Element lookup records
+ + + + + + +

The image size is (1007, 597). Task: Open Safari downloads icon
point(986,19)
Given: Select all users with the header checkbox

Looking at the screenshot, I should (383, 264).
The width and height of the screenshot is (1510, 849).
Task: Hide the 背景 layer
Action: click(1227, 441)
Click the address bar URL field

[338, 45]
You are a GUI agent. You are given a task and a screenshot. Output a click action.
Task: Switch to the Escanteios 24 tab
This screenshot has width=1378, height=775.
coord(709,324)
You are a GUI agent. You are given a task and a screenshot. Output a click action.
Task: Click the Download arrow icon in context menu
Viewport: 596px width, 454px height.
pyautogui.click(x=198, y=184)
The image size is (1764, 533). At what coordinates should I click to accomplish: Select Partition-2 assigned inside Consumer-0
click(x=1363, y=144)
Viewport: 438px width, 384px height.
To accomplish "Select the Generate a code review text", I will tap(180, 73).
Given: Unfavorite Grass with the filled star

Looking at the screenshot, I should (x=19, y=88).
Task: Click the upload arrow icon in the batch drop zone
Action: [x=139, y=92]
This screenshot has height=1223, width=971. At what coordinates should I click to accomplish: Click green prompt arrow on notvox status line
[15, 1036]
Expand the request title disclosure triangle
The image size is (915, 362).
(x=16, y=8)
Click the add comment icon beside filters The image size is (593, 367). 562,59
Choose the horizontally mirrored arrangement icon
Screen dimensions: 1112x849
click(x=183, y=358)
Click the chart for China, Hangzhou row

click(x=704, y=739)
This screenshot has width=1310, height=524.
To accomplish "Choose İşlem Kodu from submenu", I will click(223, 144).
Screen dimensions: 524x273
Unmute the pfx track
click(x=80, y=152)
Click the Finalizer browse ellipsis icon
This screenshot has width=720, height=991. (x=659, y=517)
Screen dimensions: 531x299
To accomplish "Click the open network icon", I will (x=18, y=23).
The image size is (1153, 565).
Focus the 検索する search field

+ + + + + + +

== Exercise goal ==
Which lines in the rows above contain the word "icon"? Extract each of them, treating uppercase and lowercase as different.

== Answer to this exercise ==
The image size is (1007, 597). Task: Open Safari downloads icon
Task: Click the Download arrow icon in context menu
Task: Click the upload arrow icon in the batch drop zone
Click the add comment icon beside filters The image size is (593, 367). 562,59
Choose the horizontally mirrored arrangement icon
Click the Finalizer browse ellipsis icon
To accomplish "Click the open network icon", I will (x=18, y=23).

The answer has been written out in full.